This section describes how to add variant calls to the database with the add command (see Add). Currently, Persephone supports Single Nucleotide Polymorphisms [SNPs] and Insertion/Deletion [indels] and can read VCF files with tetraploid variants. The steps below show how to use the add command with the control file (see Control Files) "add_GRCh37.p13_1000genomes.ini" to load 1000 genomes Variant Call Format (VCF) files.

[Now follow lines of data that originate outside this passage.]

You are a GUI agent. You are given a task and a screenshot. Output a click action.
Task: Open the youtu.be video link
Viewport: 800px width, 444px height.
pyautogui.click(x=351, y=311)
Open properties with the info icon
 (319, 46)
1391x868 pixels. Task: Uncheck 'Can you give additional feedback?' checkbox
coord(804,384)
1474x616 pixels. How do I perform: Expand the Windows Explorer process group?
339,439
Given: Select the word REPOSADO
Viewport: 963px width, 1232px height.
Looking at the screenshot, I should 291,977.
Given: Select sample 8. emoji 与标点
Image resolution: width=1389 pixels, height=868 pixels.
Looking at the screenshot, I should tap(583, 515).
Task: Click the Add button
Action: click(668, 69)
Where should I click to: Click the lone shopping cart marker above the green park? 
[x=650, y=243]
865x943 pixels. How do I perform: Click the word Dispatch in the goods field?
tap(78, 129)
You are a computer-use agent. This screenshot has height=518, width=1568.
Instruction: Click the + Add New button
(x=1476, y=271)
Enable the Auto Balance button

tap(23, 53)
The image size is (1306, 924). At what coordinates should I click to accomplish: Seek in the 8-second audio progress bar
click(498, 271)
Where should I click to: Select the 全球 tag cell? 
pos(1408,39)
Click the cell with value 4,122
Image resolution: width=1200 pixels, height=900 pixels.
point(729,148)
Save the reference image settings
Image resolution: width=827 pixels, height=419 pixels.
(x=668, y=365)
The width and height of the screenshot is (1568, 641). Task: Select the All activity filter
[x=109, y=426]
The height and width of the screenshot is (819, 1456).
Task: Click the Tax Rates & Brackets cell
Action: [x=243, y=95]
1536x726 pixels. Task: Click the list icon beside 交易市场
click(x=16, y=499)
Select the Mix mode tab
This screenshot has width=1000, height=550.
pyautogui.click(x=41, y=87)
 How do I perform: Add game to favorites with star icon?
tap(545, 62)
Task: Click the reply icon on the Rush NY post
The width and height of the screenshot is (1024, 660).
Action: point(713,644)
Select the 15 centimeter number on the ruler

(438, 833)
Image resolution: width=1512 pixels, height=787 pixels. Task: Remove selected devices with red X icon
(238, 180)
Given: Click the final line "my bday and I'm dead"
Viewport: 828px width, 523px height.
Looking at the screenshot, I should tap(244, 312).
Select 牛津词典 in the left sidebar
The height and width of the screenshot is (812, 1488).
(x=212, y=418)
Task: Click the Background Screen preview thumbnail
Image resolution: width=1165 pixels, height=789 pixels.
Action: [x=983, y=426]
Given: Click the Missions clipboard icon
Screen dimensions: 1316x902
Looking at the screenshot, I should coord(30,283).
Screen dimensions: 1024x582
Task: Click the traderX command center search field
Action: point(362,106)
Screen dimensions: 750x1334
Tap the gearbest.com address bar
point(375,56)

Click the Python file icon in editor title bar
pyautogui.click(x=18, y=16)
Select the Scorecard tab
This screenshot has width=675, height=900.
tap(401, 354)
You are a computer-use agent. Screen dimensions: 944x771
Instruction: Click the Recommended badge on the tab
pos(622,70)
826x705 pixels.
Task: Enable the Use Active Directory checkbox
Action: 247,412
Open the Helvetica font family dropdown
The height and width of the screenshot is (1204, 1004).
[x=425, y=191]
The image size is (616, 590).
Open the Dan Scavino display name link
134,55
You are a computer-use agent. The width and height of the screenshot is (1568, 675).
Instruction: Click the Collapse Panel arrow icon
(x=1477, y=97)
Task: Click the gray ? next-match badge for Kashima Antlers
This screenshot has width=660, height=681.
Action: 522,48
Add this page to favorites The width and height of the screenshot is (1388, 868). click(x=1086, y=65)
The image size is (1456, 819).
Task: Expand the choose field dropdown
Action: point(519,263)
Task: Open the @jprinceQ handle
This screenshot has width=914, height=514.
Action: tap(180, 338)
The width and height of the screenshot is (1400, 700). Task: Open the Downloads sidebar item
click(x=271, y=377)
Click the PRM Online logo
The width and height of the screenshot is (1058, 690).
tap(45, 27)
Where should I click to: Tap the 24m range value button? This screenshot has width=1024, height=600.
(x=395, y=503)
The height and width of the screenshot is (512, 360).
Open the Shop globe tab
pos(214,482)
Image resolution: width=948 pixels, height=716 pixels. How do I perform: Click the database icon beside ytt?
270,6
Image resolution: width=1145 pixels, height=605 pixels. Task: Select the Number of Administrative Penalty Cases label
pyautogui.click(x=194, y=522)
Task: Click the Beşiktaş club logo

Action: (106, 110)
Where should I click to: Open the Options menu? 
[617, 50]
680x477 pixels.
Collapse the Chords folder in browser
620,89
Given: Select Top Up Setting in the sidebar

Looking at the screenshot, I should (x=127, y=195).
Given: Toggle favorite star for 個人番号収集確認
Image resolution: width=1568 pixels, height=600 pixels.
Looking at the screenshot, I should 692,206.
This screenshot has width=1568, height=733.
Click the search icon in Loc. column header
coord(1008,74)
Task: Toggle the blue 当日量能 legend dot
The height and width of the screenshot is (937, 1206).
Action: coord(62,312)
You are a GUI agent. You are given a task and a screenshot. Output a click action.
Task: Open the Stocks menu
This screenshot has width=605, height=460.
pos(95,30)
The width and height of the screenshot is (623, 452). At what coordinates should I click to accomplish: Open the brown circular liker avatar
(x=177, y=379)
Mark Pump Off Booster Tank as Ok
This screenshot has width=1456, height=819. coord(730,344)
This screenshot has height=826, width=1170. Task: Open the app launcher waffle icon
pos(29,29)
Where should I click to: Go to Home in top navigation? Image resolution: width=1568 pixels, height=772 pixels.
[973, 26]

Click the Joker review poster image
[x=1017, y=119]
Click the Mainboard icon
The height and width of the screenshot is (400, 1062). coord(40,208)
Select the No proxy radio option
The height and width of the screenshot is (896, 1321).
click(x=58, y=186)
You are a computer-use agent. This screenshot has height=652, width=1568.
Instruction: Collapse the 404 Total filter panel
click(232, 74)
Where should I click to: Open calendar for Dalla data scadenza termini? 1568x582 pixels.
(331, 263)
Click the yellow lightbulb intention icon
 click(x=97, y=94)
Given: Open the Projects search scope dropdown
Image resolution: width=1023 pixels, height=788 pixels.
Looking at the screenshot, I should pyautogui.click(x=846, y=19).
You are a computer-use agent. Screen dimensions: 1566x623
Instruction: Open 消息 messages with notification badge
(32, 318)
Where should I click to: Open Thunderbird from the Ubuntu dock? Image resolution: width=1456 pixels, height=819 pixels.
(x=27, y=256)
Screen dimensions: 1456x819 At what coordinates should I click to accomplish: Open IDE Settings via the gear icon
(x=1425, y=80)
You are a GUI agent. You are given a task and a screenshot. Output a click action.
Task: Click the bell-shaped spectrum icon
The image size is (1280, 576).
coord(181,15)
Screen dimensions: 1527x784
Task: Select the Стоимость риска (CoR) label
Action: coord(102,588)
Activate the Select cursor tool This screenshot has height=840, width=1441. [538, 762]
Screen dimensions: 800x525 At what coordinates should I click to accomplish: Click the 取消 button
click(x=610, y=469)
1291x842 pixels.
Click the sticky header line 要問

  1. Review the "add_GRCh37.p13_1000genomes.ini" control file, which is included in the PersephoneShell file archive "Samples/Variant" folder and is shown below.

[ProcessRun]
; RunDescription: if specified, a custom description will be used. Will be ignored if a RunId is specified.
;                 otherwise, "Added variants for {MapSet Accession No.} from {Sources}." will be used.
RunDescription="Added 1000 genomes VCFs from http://ftp-trace.ncbi.nih.gov/1000genomes/ftp/release/20130502."
 
[MapSet]
; Either MapSetId or MapSetPath is required.
; MapSetId: id of a target map set.
MapSetId=240044500
; MapSetPath: path of a target map set.
; MapSetPath="/Homo spiens/GRCh37.p13"
 
[Variant]
; Sources (required): Comma delimited VCF/Text files (comma-delimited) located locally or remotely accessible via URL.
Sources=ftp://ftp-trace.ncbi.nih.gov/1000genomes/ftp/release/20130502/ALL.chr1.phase3_shapeit2_mvncall_integrated_v5a.20130502.genotypes.vcf.gz,...,
ftp://ftp-trace.ncbi.nih.gov/1000genomes/ftp/release/20130502/ALL.chr22.phase3_shapeit2_mvncall_integrated_v5a.20130502.genotypes.vcf.gz
; FileType: {Vcf|Text (delimited text file);Excel}
FileType=Vcf
; Coordinate system: 1 (one-based) / 0 (zero-based). Default value is 1.
; CoordinateSystem=1
; IncludedSamples: Comma-delimited sample names in the VCF source to be included.
;                  if not specified, all the samples in the file will be included.
;                  To list sample names in VCF, run 'bcftools query -l VCF_FILE'
;                  SampleNamesToFilter is obsolete.
IncludedSamples= HG00096,HG00097,HG00099,HG00100,HG00101,HG00102,HG00103,HG00104,HG00105,HG00106,HG00108
; ExcludedSamples: Comma-delimited sample names in the VCF source to be excluded.
;                  if not specified, no sample in the file will be excluded.
;ExcludedSamples=HG00096

[MapMapping]
; If no mapping is found in this section, it assumes that each MAP_NAME in file exactly matches a MAP_NAME in DB.
; If map names in file are different from those in DB, map each MAP_NAME in file to its MAP_ID or ACCESION_NO in DB.
; Otherwise, marker will be created without mapping.
;MAP_NAME in file=MAP_ID or ACCESSION_NO in DB
1=240044684
2=240044685
3=240044686
4=240044687
5=240044688
6=240044689
7=240044690
8=240044691
9=240044692
10=240044693
11=240044694
12=240044695
13=240044696
14=240044697
15=240044698
16=240044699
17=240044700
18=240044701
19=240044702
20=240044703
21=240044704
22=240044705
X=240044706
Y=240044707

  1. Assume that the control file "add_GRCh37.p13_1000genomes.ini" is located in the directory where you installed PersephoneShell (e.g., C:\PersephoneShell).
  2. You can add the variants in the interactive or the command line mode (see Running PersephoneShell). In the interactive mode, enter:

PS> add variants -c add_GRCh37.p13_1000genomes.ini

In the command line mode the command would be (use the proper connection name after -s)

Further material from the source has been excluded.